When to Save, Why to Save, How much to Save
Saving is not a natural impulse. There are too many things we want right now. We want that new pair of shoes. We want that big screen TV. We want to keep up with the Joneses. Often times, these non-stop wants we are experiencing distract us from the big picture. We should be asking ourselves questions like “When do I want to retire?”, and “How much money will I need annually in my retirement?”. For a quick refresher on how to save your first $1,000 click here. No one dreams about busting their back, working hard in their career their entire adult life, just to retire with too little, and be pushed right back into the workforce. Situations like these are why we started the Money Dojo. Everyday people don’t have the time to drown themselves in economic theories and statistical algorithms; they want to know when, why, and how.
When: Now. If you’re a young twenty-something year old reading this, fantastic. You’re at an advantage. If you’re a little more seasoned, that’s fine too. You’ll just have to work a little harder to get to where you want to be. Regardless of your current situation, you can’t go back in time, so you’ll have to make the best of what you have now. Just for a little perspective on the effect time has on saving, consider this: Katy is a 25 year old, who plans to retire by the time she is 60 years old. Every month she contributes $1,000 to her retirement account. Expecting a mere 5% annual growth (which is entirely realistic), Katy will have $1,138,035 in her account when she decides to retire. Philip, on the other hand, didn’t decide to start saving for his retirement until he was 40 years old. He too wanted to retire at age 60. Philip began to contribute $2,500 a month to his retirement account, and got the same 5% return. When it was all said and done, Philip actually contributed $180,000 more to his retirement than did Katy. Philip’s final total however, only $1,041,557. The reason saving right now is important is because of interest, and the huge effect it has on your money over time.

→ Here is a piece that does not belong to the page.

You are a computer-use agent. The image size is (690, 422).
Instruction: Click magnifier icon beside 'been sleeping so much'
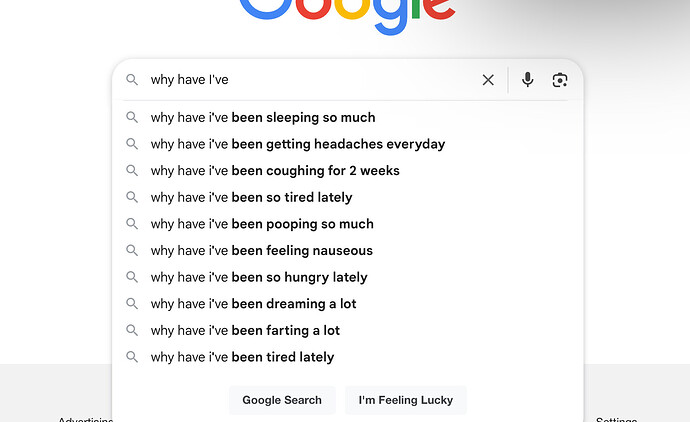pos(132,117)
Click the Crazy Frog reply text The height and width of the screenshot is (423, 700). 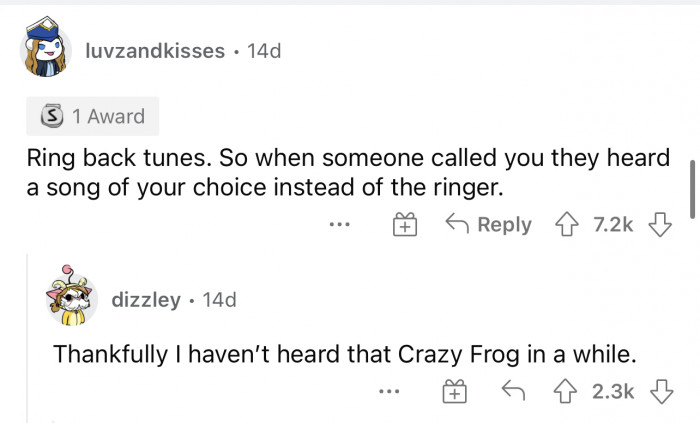[342, 353]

Why: 69% of Americans have less than $1,000 in savings. 28% have nothing at all. Social Security may not even be around whenever much of today’s younger workforce decided to retire (barring a major rehaul). Even if it were around, it isn’t likely that you will be able to survive on Social Security checks alone. Simply put, you save now so you won’t have to work your entire life.

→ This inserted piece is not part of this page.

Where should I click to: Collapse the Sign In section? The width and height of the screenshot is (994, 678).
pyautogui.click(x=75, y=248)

How Much: Generally, we advise you to put away at least 15% of your paycheck each month to savings. 15%, however, is just a benchmark. You should save as much as you can every month. For some people, that may be 30%, for others 10%. We’re all at different places in our financial journey. At the risk of stating the obvious, the more you can save, the better. The more you save now, the more you’ll have to spend later.
Saving is a choice, and no one can make it for you. Just like with all of life’s choices, you may have to give up something that you really want right now, in order to set yourself up for a successful future.